Street Smarts

For photographers, the camera acts as a small yet powerful barrier between themselves and their subjects. But what happens when that separation is blurred? What happens when a photographer becomes entrenched in the lives lived out on the other side of the lens?

Tiny, Halloween, Seattle, 1983, Mary Ellen Mark

   The Norton Museum of Art’s latest special exhibition, “Tiny: Streetwise Revisited – Photographs by Mary Ellen Mark,” looks at the results of one photographer’s decades-long fascination and intimacy with a subject. “Tiny” features 60 images Mark took over the course of 30 years. What started out as a Life magazine assignment to photograph Seattle street life morphed into a close examination of one person, Erin Charles, also known as Tiny.

   “Tiny became the nexus around which everything else spun,” says photography curator Tim Wride. When Mark began the series, Tiny was a 13-year-old prostitute with dreams of owning a horse farm. By the time the final image was snapped in 2014, Tiny had mothered 10 children—all of whom became subjects in Mark’s work. “That whole idea of the intimacy of their relationship, I wanted to show that extended to the family,” Wride says.

   Distributed over two exhibition rooms, “Tiny” begins as an introduction to the entire “Streetwise” project and then gradually transitions to focus on Tiny and her family. The images, which Wride describes as “almost embarrassingly intimate,” illustrate Tiny’s evolution with unflinching proximity; Mark captured the moments unseen, the pregnant pauses, the home life of a modern family. “This show is tough,” Wride says. “It’s a show that is so Mary Ellen because it’s such a humanistic take.”

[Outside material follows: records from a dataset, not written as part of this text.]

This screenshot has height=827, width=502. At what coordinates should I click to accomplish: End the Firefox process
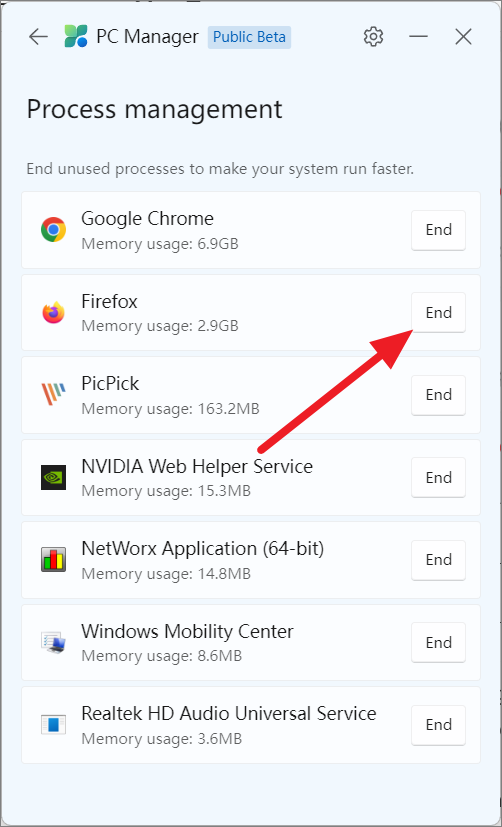coord(438,312)
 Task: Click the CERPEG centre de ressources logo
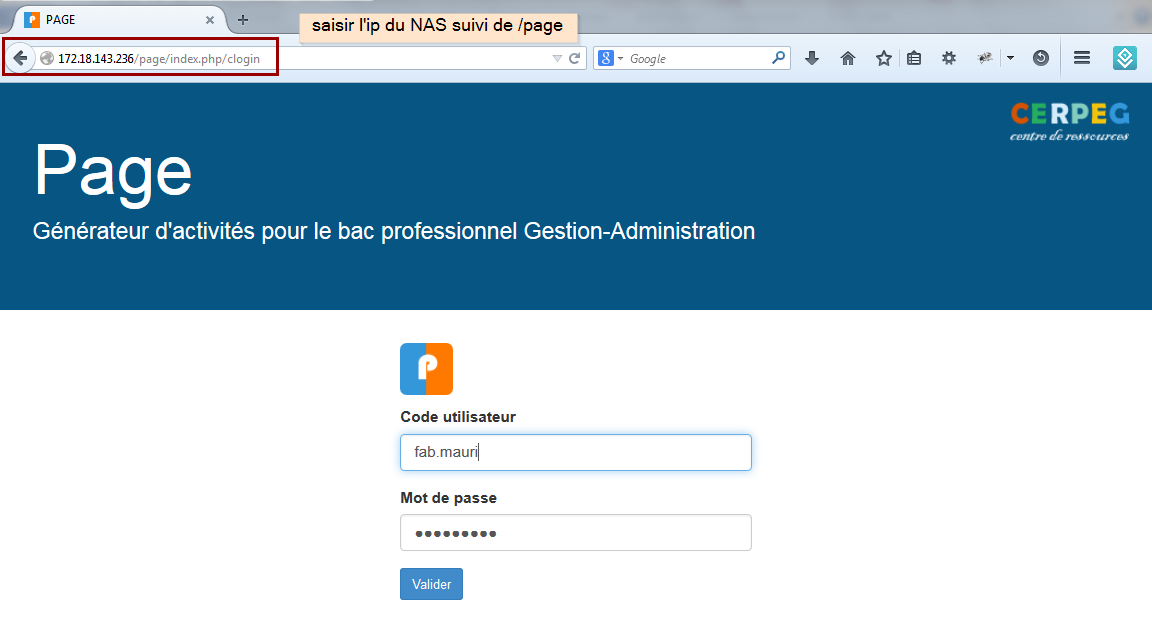tap(1070, 121)
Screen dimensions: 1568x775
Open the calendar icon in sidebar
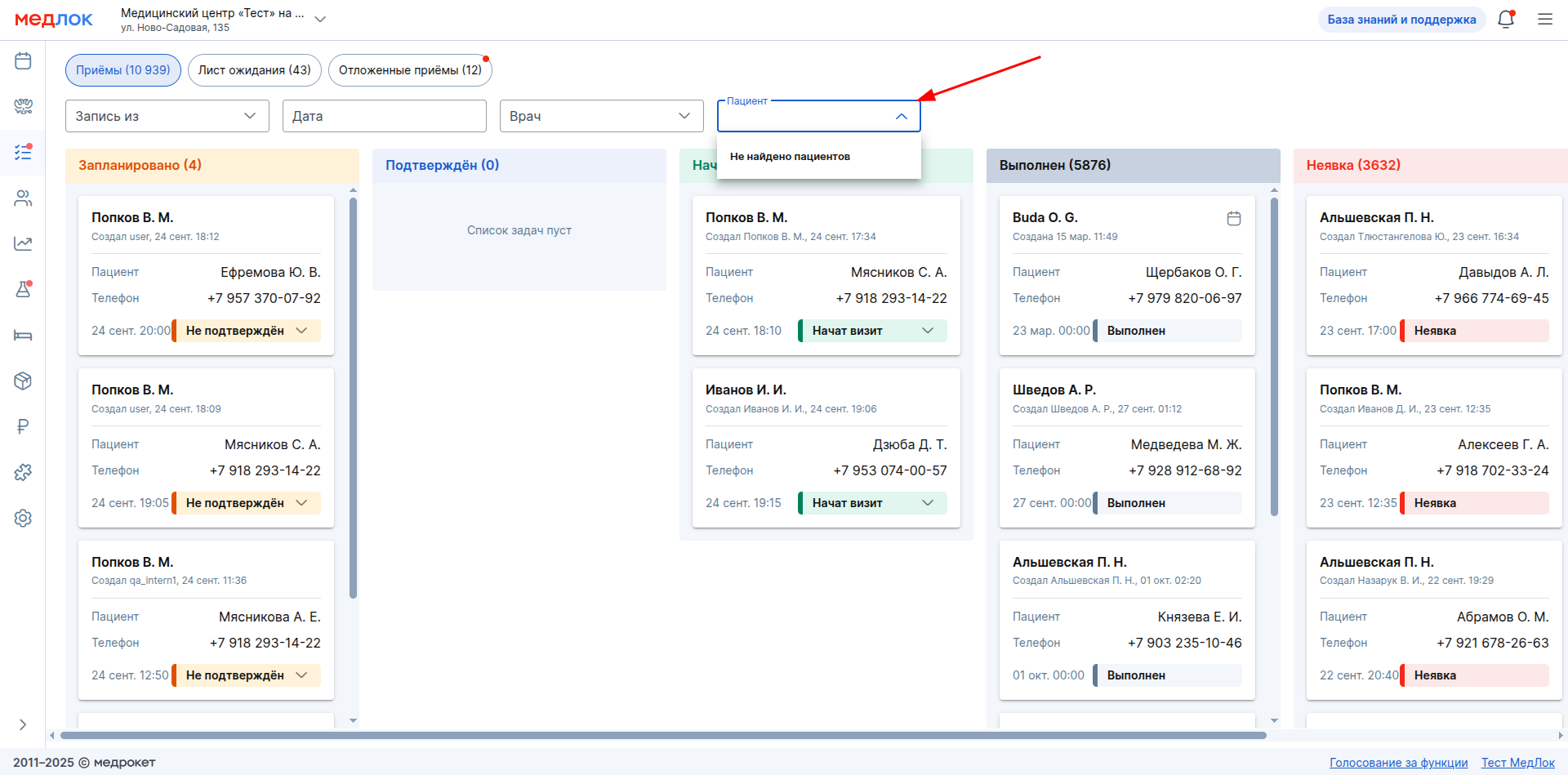click(23, 61)
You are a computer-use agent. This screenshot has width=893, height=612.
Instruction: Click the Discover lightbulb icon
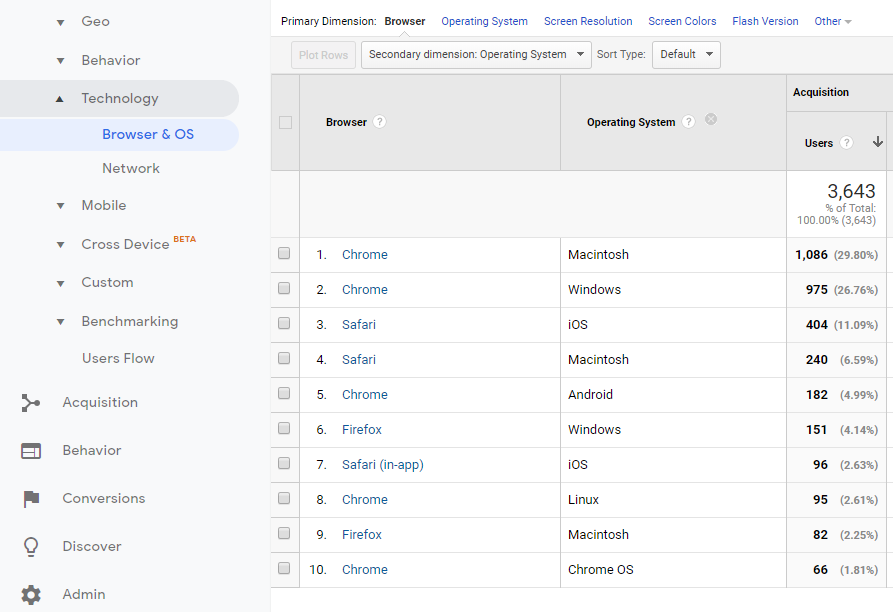click(x=31, y=547)
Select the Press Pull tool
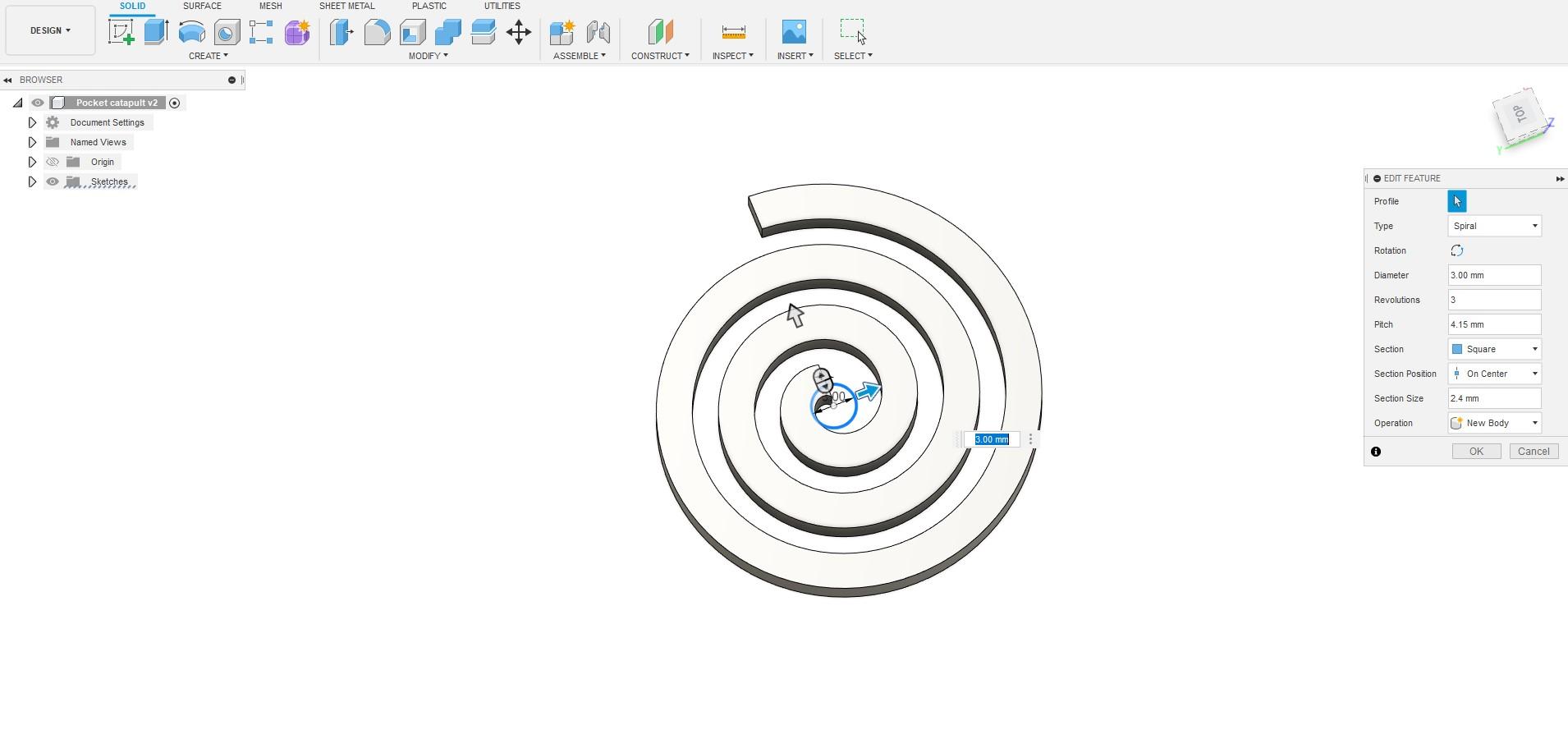The image size is (1568, 739). (340, 32)
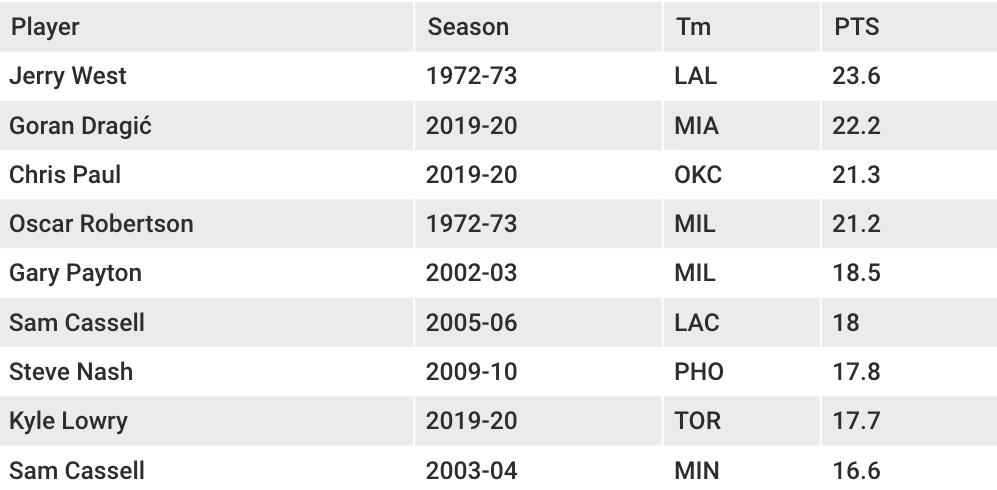
Task: Open Kyle Lowry's player entry
Action: 68,421
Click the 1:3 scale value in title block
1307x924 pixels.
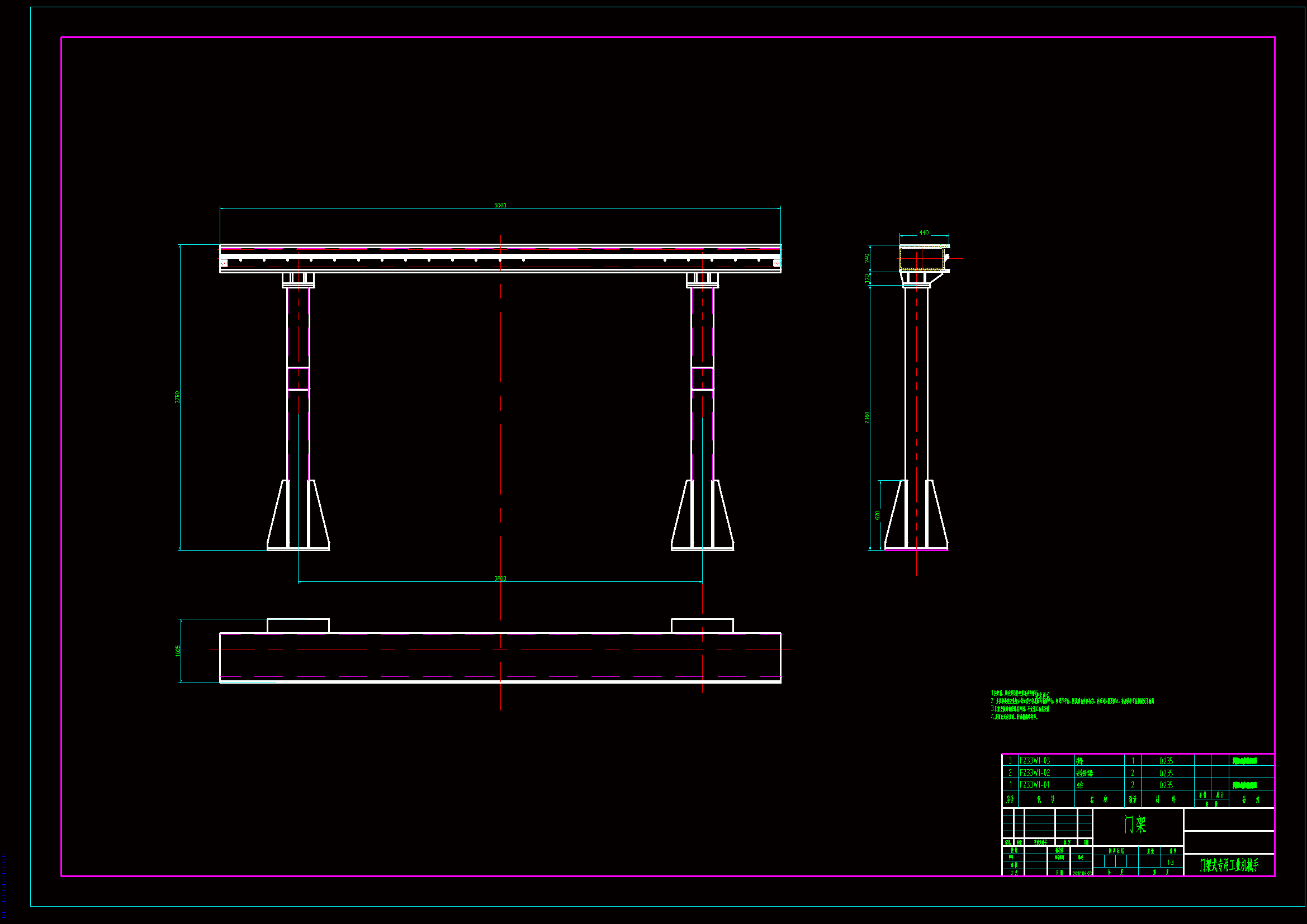[x=1171, y=863]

Tiny pregnant with Daylon, 1985, Mary Ellen Mark

   Mark always straddled the line between art and life. She received a BFA in painting and art history before earning her MA in journalism. Her work shows an awareness of established motifs and a reverence for photography as an art form. She always shot on black-and-white film and frequently referenced traditional imagery, like the reclining Venus. Mark passed away in May of this year, but not before collaborating with the Aperture Foundation on her book Tiny: Streetwise Revisited, the inspiration and base for the exhibition.